Thank you, Mr. Chair. And thank you for that question. So the supplementary reserve is something in the operations budget that gives $35 million available for those unexpected things that come through as part of the supplementary appropriations process. And as I mentioned earlier, there are roughly four supplementary appropriations processes that go on through the year. So it's fully expected that we will have sups or supplementary appropriations. That's normal. Not everything happens neatly in, you know, say in advance of the February budget cycle. But at the same time, you want to make an effort as a government to plan these things out so that we aren't having to come back. So keeping it at $35 million over the last few years, again barring the COVID event, is meant to reflect, you know, that this isn't meant to just be a slush fund. It should be something that has -- and it does have specific parameters in the financial administration manual about when the departments can come back.

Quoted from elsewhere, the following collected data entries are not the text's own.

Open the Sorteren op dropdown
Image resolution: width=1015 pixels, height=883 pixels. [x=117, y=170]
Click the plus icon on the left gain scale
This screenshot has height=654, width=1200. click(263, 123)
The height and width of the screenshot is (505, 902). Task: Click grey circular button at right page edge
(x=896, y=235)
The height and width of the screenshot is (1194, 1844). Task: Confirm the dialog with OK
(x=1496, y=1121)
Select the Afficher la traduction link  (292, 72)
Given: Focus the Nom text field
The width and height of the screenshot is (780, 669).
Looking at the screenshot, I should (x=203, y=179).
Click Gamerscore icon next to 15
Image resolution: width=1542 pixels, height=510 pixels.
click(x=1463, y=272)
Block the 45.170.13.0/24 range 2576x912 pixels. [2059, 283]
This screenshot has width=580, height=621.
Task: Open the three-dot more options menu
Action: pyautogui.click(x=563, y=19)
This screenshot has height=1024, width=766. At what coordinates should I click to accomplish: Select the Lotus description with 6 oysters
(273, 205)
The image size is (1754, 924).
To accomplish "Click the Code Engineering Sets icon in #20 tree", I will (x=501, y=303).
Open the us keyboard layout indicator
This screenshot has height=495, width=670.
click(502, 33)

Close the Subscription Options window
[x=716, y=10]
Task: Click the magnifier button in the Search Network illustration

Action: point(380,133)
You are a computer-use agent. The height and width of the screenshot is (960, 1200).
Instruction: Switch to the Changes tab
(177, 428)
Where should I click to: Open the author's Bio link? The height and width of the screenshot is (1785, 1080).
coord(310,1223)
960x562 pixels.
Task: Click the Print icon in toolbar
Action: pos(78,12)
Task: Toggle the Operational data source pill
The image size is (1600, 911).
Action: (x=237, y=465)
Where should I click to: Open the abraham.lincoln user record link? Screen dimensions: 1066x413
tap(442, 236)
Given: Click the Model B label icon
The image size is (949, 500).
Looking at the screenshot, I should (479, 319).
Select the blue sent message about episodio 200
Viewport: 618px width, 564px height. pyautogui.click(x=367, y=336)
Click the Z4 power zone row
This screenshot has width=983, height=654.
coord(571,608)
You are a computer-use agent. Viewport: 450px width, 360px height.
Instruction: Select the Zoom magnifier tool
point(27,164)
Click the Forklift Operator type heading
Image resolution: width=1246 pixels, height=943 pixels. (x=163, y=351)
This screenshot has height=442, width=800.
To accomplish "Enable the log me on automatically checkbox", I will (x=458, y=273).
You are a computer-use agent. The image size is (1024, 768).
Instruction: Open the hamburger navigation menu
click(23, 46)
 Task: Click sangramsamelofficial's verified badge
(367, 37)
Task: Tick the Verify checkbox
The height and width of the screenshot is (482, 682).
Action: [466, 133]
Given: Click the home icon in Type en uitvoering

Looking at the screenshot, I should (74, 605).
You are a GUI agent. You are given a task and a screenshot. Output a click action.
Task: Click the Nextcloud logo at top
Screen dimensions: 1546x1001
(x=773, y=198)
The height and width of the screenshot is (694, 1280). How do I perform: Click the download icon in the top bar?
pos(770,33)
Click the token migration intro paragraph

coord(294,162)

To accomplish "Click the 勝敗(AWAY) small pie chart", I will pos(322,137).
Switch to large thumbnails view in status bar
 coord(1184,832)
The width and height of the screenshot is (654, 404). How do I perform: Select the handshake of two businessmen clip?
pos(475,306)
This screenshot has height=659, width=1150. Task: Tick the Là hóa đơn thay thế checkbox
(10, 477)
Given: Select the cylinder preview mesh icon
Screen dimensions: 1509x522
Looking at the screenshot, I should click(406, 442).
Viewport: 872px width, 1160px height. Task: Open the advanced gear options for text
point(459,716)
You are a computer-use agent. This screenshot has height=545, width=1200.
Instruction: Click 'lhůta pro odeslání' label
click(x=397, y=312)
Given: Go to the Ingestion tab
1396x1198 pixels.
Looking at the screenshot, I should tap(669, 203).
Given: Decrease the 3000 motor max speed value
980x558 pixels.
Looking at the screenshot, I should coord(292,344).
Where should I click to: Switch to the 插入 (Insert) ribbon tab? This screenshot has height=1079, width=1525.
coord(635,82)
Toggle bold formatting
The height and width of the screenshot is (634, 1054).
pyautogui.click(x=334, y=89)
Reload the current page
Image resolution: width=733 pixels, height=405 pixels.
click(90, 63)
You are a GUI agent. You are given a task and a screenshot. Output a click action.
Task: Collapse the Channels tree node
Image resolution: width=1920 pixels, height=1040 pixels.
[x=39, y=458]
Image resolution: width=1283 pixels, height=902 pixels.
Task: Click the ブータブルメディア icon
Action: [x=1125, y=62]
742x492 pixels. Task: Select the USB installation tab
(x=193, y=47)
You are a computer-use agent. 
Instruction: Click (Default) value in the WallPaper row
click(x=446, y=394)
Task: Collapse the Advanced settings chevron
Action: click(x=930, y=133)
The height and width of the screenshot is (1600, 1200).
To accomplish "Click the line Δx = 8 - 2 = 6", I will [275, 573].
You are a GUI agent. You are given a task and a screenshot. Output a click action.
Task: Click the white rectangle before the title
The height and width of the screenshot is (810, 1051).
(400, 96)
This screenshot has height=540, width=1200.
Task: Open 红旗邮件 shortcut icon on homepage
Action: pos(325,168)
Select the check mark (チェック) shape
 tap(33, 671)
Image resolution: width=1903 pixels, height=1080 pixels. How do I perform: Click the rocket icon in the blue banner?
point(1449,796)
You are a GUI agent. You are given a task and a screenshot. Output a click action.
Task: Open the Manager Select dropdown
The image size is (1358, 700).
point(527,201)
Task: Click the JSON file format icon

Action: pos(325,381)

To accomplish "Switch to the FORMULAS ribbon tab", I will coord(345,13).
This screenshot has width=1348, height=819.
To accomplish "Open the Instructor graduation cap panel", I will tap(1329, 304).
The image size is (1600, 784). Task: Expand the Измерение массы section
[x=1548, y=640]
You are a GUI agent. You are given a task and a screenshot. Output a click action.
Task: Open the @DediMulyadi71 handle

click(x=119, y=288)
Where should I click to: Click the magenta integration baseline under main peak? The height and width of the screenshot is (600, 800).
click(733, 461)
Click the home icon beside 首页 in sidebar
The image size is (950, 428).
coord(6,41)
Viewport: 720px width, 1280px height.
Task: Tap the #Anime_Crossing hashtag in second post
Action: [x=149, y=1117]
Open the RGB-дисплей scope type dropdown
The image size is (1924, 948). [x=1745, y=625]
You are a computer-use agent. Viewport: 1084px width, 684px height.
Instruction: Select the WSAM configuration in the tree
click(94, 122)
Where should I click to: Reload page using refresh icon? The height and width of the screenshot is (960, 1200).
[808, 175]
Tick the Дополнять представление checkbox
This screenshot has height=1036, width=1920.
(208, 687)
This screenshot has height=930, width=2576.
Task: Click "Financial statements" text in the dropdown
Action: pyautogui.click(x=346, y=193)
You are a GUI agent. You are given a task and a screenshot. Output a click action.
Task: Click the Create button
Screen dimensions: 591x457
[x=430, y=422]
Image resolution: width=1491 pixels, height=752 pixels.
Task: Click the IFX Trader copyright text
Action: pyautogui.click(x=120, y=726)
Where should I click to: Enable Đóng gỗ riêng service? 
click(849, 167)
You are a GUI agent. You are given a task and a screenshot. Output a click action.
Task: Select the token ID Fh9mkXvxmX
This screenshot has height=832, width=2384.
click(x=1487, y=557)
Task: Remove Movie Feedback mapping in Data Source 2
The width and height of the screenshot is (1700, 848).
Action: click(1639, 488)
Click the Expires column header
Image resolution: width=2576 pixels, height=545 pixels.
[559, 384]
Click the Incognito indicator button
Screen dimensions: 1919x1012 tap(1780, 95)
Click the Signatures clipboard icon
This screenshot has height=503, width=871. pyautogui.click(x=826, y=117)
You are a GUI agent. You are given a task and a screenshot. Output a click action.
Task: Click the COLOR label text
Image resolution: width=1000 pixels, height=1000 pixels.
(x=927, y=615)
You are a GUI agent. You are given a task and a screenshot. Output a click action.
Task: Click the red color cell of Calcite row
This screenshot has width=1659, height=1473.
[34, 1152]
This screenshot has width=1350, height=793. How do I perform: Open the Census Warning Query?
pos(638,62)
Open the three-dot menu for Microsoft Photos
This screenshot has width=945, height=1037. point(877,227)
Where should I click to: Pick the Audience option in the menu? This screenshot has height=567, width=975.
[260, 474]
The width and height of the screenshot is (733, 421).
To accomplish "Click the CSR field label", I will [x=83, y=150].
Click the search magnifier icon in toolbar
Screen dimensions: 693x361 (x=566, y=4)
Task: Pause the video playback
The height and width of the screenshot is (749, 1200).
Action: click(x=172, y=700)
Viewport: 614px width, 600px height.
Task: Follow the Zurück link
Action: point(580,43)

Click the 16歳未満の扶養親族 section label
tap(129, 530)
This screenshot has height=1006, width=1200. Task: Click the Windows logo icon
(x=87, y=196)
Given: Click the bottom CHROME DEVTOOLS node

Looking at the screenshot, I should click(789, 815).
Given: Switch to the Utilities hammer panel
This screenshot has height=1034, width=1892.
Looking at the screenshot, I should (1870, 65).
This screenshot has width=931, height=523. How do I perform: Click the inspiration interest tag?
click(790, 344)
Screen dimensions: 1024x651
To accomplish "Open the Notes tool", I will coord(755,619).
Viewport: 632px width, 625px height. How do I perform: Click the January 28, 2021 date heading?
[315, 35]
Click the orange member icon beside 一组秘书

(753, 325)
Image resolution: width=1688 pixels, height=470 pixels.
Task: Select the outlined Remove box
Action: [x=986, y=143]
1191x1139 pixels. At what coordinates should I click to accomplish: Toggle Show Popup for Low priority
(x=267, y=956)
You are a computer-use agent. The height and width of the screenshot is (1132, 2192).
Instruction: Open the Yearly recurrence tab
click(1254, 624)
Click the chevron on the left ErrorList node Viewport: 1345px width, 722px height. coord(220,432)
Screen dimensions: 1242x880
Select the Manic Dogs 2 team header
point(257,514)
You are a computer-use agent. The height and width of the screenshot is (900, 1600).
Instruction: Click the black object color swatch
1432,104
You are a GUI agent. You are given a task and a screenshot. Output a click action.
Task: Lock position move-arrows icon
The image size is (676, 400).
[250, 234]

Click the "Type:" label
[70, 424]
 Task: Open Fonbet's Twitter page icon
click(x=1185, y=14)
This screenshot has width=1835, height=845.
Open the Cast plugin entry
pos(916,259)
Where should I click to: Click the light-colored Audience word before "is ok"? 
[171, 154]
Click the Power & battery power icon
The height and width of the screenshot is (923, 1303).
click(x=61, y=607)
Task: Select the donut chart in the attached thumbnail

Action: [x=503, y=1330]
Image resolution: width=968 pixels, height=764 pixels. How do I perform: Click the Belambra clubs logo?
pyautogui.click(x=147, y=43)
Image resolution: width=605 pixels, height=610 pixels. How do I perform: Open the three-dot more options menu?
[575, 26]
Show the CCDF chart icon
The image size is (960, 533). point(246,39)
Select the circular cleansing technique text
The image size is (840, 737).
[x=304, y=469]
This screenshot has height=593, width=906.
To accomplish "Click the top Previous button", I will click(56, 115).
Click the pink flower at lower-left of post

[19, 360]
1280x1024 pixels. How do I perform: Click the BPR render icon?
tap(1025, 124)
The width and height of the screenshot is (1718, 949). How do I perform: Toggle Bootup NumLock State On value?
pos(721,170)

The operating surplus in the main estimates, that is where we budget an amount that allows a surplus not as an overall surplus. There's still the department -- or the Government of the Northwest Territories is still running a debt, but it gives us the ability to pay for the capital plan, so -- and part of what we're hoping to do now is actually use that budget in a way that we can spend 100 percent of our dollars to pay for our capital plan rather than 50 percent, which is what's in the Fiscal Responsibility Policy.
When we went into the summer season and expended all the money that we had to support the wildfires, that came from the operating surplus. That's where that money was kind of coming out of. And we are now looking at, having gone through that, puts us either at zero or at a slight bit of a deficit. Pretty common for governments to run deficit budgets overall. We just typically hadn't done that. That's not normally how we do it. But that is quite common that governments obviously can run deficit budgets. Thank you.